Ahora mismo ella ha tomado espacios asequibles (más allá de podios u oficinas refrigeradas). Mire usted bien y la advertirá en gestos sencillos y cotidianos que, sin tanta estridencia de poder, niegan lo que confiere sentido al socialismo del que estamos hablando: yo, tú, él, ellos, la gente…
Un desamor extraño, como la ceguera de la que habló magistralmente en su novela el escritor portugués José Saramago, contamina y marea a seres ubicados en espacios claves (y no precisamente en sillas de las alturas). Basta salir a la calle y solicitar determinada ayuda para notar cómo un custodio, o un técnico reparador de ollas arroceras, o un tramitador de papeles (personas de quienes dependa algún tipo de bienestar del prójimo, destinadas en teoría a servir), se vuelven tiranuelos, enredadores de caminos, negadores impunes de alguna solución expedita aunque tengan recursos; negadores, en fin, de la felicidad.
Hasta esos espacios básicos —allí donde casi siempre se decide la suerte cotidiana de todos— ha calado la mentalidad burocrática que es tan egoísta, tan incapaz de moverse en dirección de los demás; que convierte a los que están «a cargo» en personas incapaces de tomar decisiones, despalillar problemas, aplicar al menos el sentido común.
Ilustremos la reflexión con un ejemplo: el país, desde sus más altos niveles de mando, decide realizar importantes inversiones en la compra de piezas con las cuales reparar equipos domésticos muy usados por la población. Hay un momento en que la ausencia de piezas no es el problema, sino cómo los ciudadanos son tratados en ciertos talleres que parecen haber nacido para castigar y no para atender.
Muchas variables atraviesan el asunto: la falta de estímulos con los cuales premiar el buen desempeño; la creencia, entronizada con fuerza en el imaginario popular, de que las soluciones solo se darán de contrabando, atendiendo a que en ocasiones no hay soluciones a derechas o libres de soborno; las malas interpretaciones de directivas que, en la medida que descienden, así sean las mejores, se vuelven caricaturas de sí mismas; y una mentalidad que no logra desterrar el «no se puede» para emprender el arte de lo posible.
No es este un problema concentrado en un blanco definido, al cual podamos hacerle fuego desde una sola dirección.

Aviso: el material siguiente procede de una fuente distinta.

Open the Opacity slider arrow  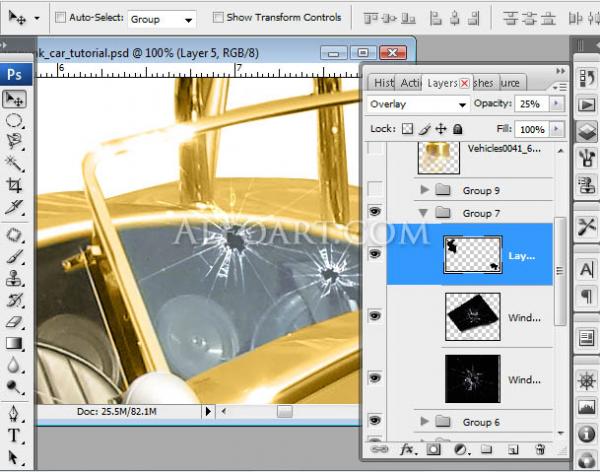click(x=556, y=104)
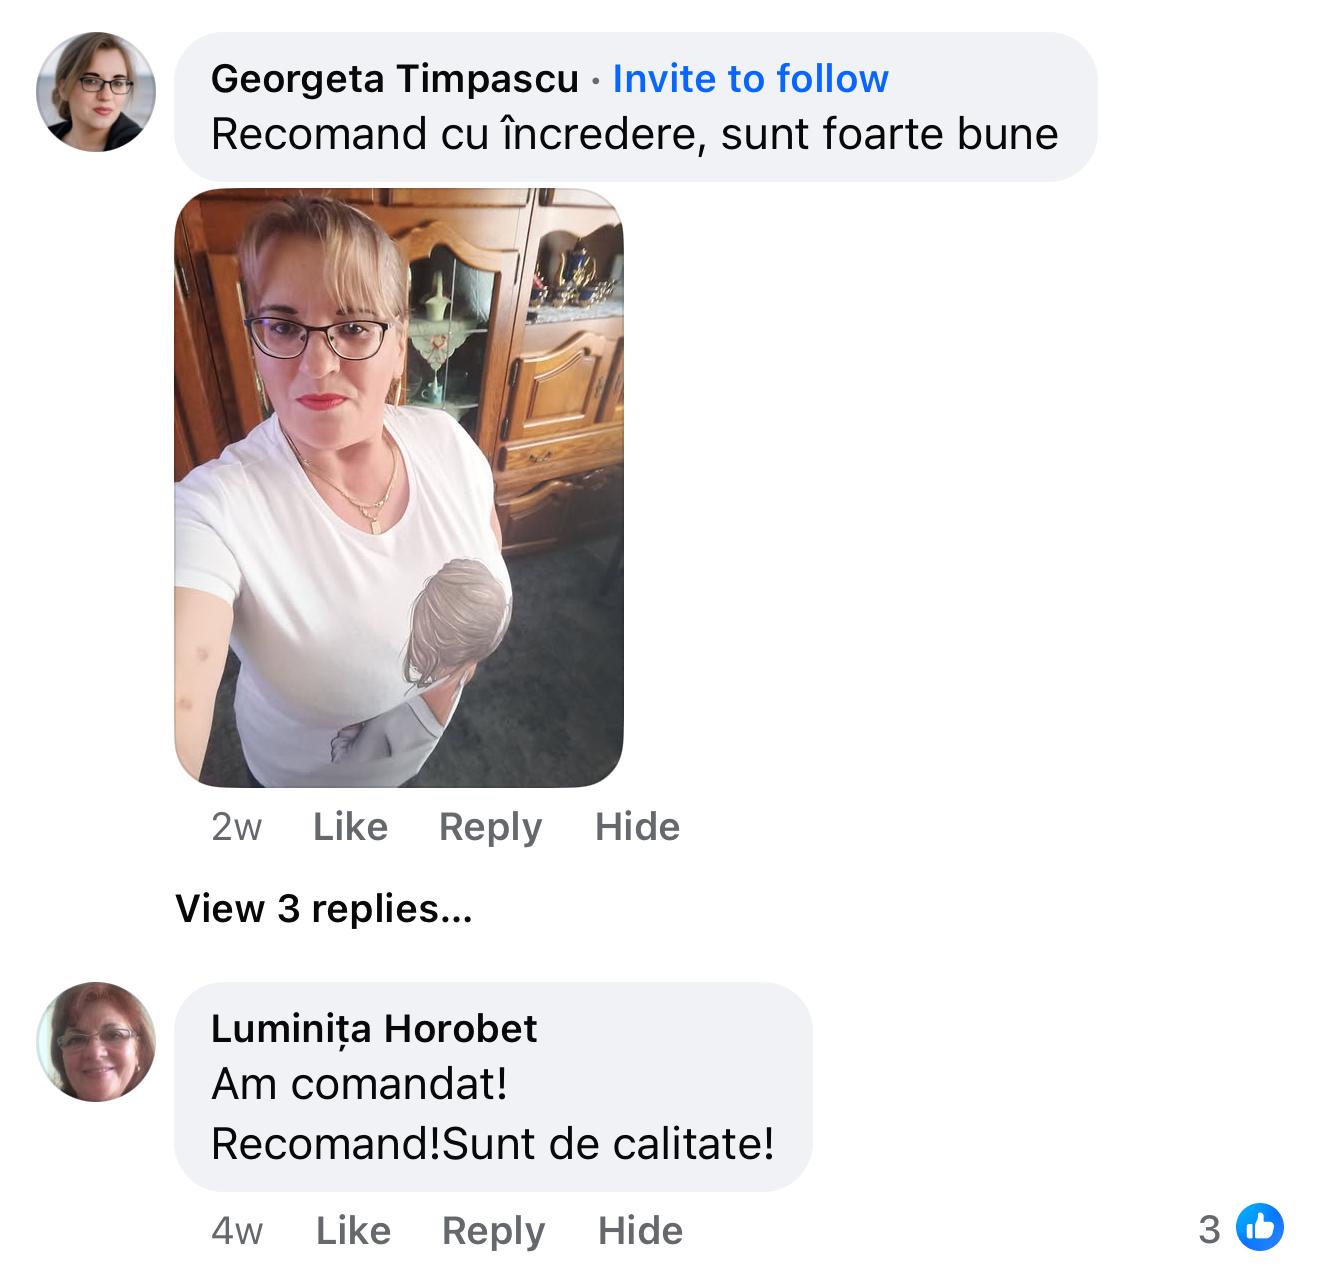Like Georgeta's comment

coord(350,827)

La cuesta solo podrá remontarse entre todos, ventilando públicamente cuáles son las manifestaciones de una actitud burocrática, así como hacemos cuando alguna circunstancia pone en peligro la tranquilidad de la nación y es preciso desmontarla con análisis y precauciones de rigor.

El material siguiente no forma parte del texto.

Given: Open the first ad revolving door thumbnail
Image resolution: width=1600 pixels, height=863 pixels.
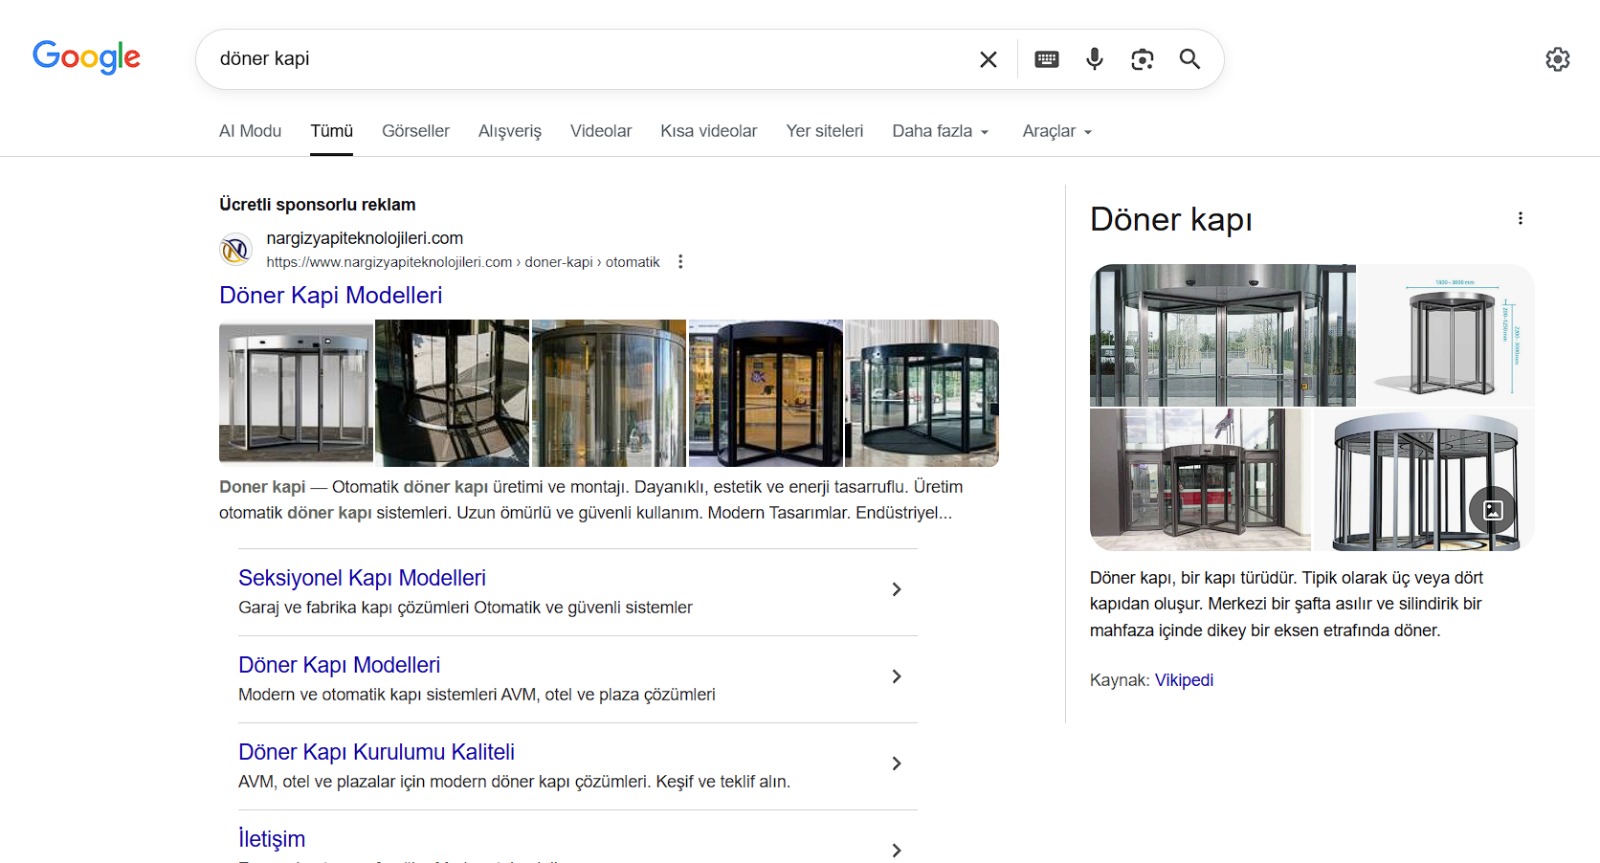Looking at the screenshot, I should [296, 393].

También es clave que una cultura de denuncia, de exigir multa por errores, de pedir se cumpla lo que está estipulado, florezca y se acreciente como estilo ciudadano. Solo así habrá un real contrapeso frente a la sensación de impunidad, frente a la chapucería humana que la mentalidad burocrática entraña.

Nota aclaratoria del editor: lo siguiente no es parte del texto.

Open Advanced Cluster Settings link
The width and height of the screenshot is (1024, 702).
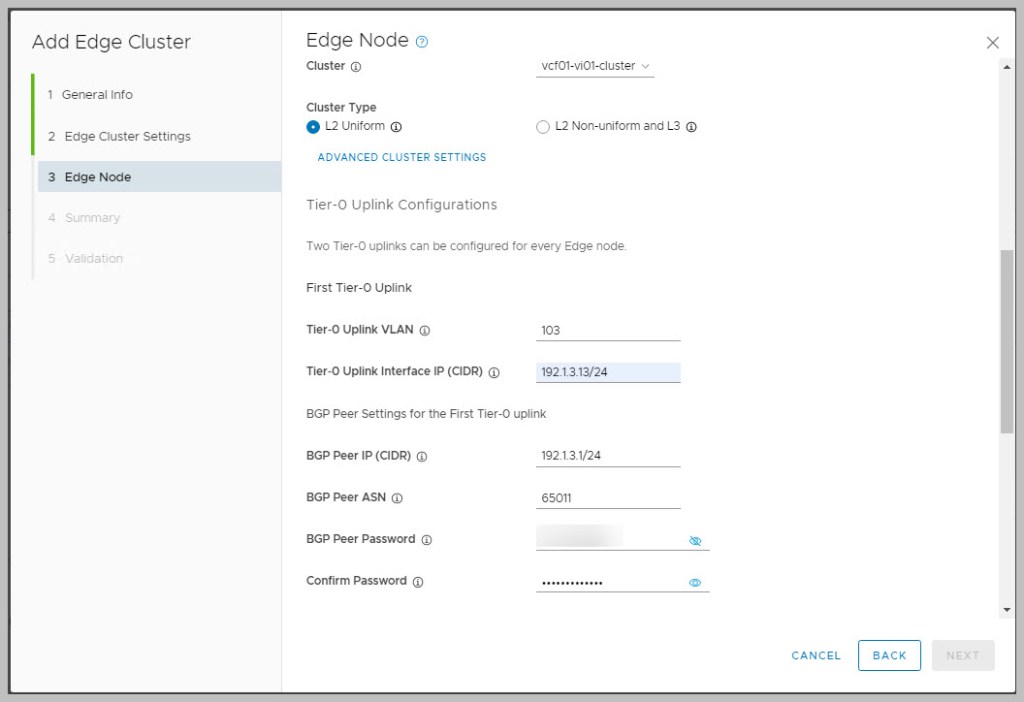[402, 158]
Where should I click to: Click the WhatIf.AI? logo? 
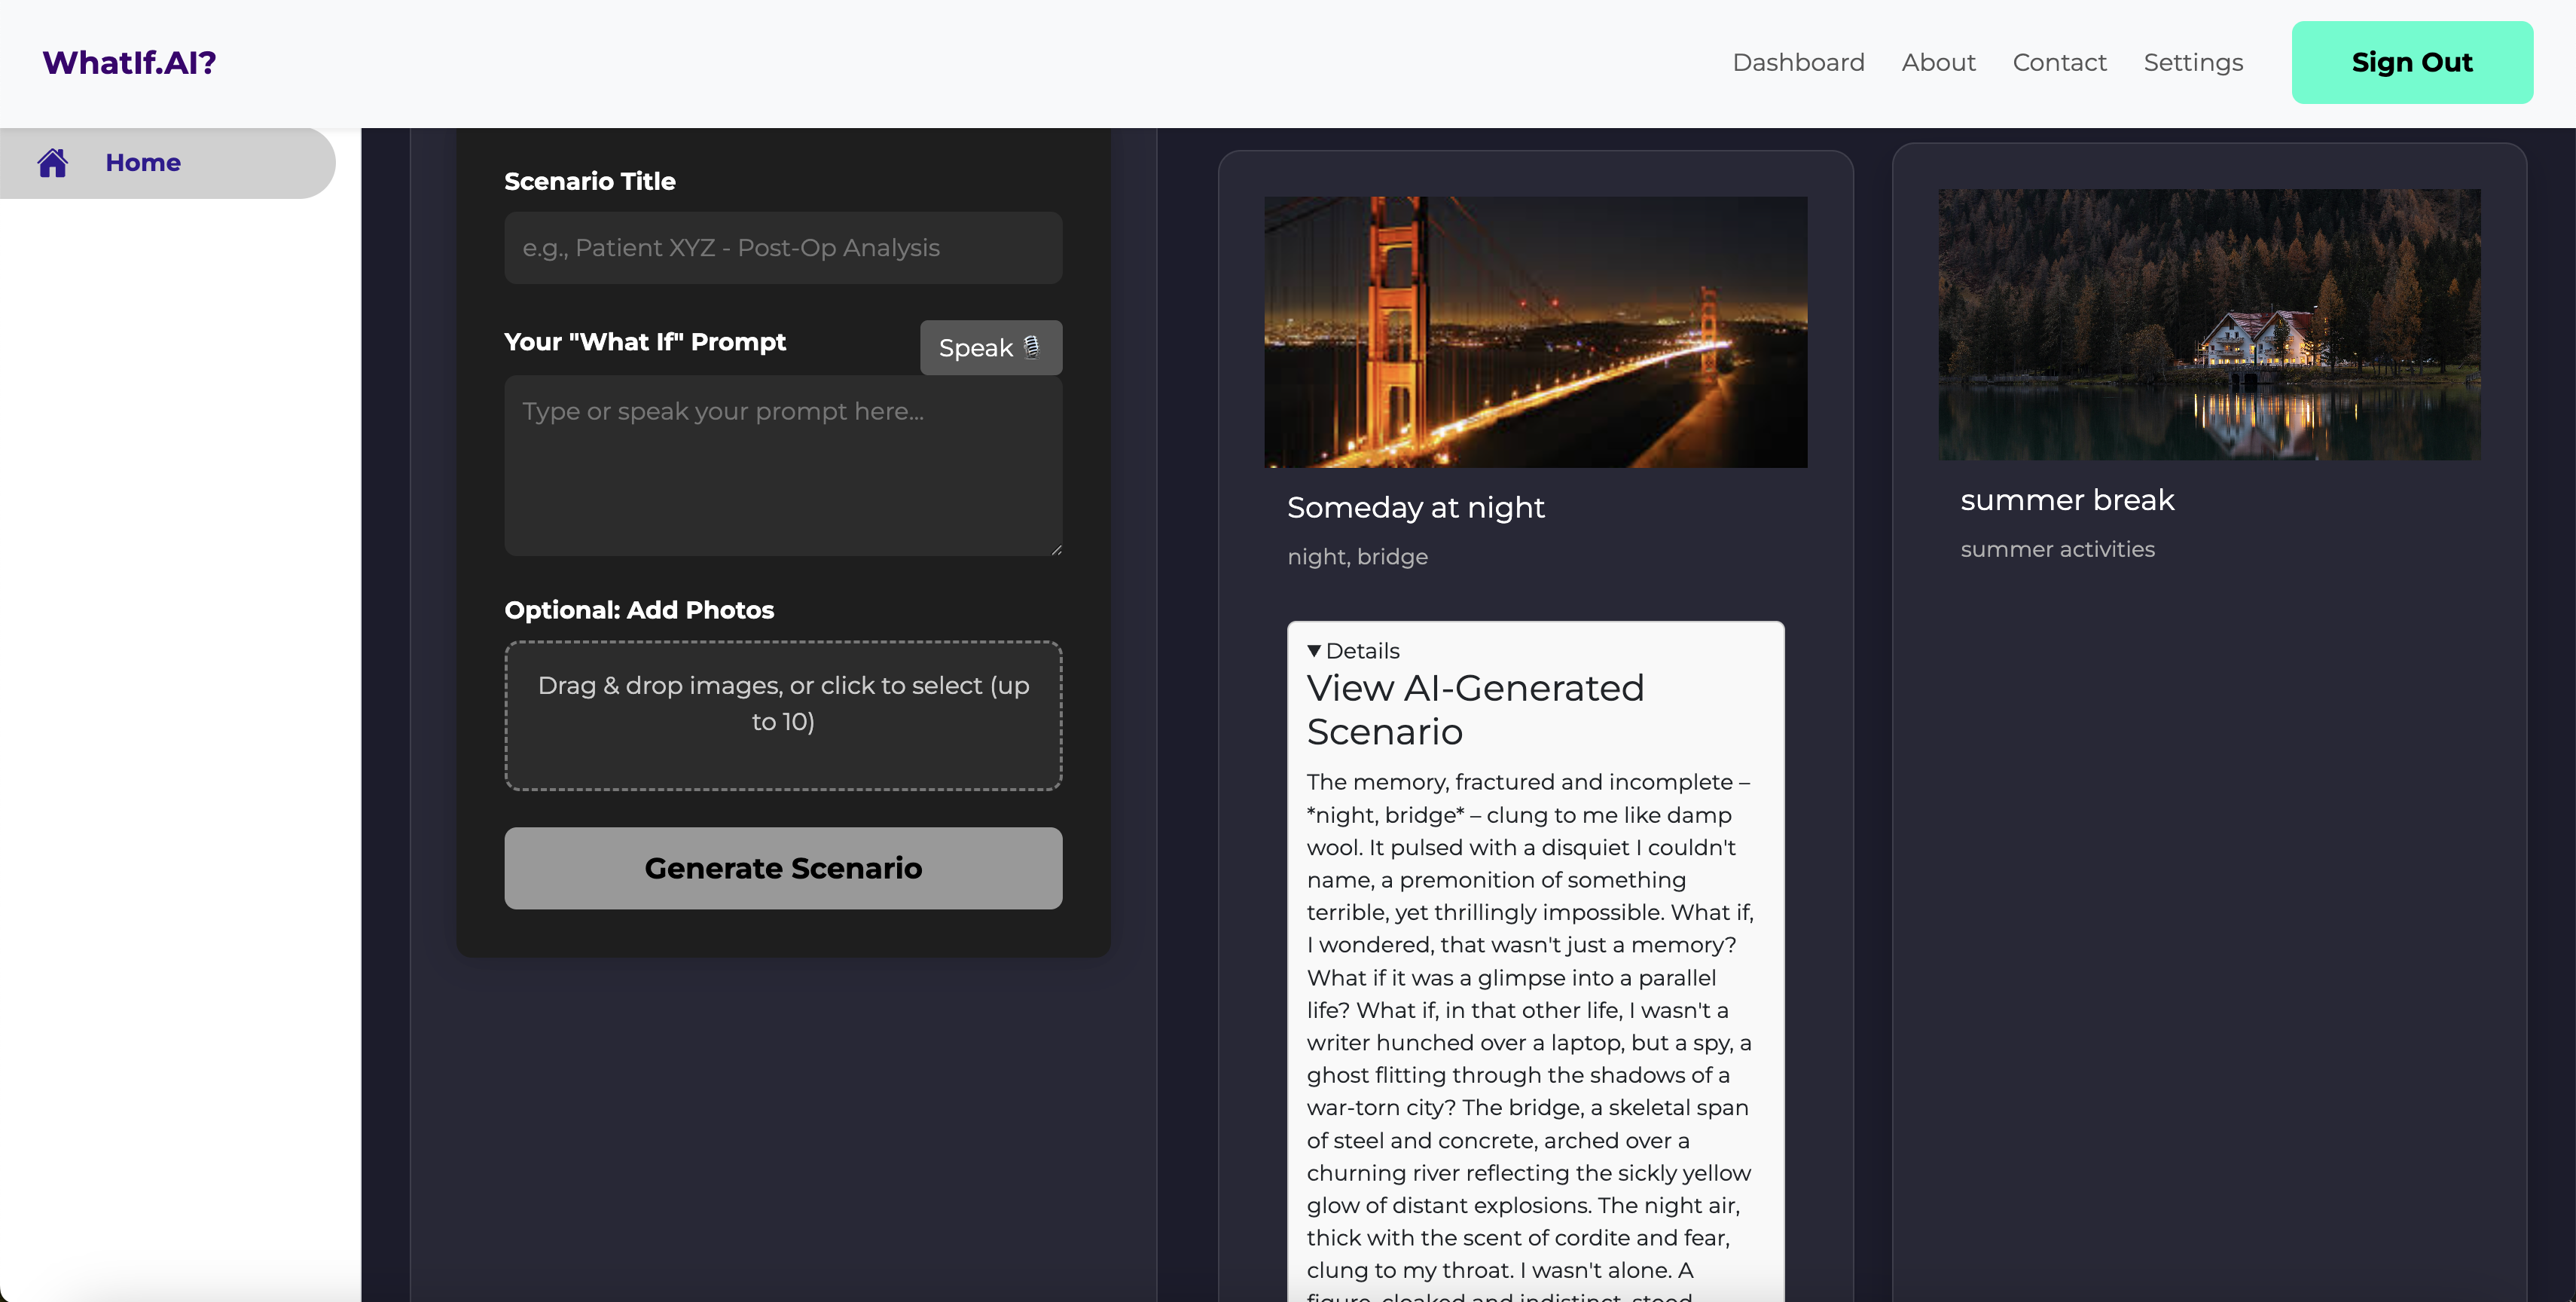click(129, 62)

«¿Acaso nuestras vidas discurren en un entramado concebido para que nos desamemos los unos a los otros?», me preguntaba angustiada una colega que por estos días tuvo que calzarse una «chancleta más grande que la del gigante Goliat» para así resolver un problema urgente tras cuatro intentos vanos en un entidad diseñada para el servicio.
Meditemos entre todos los que deseamos, honestamente, que el país crezca. Desmontemos las piezas de un doloroso engranaje de insensibilidad: no legitimemos, no asumamos los roles de víctimas, o de cómplices, o de malos ejecutores. Dispongámonos psicológicamente a hacer funcionar las cosas. Creo, de corazón, que ahí está la lucha que nos quema, el gran nudo a desatar.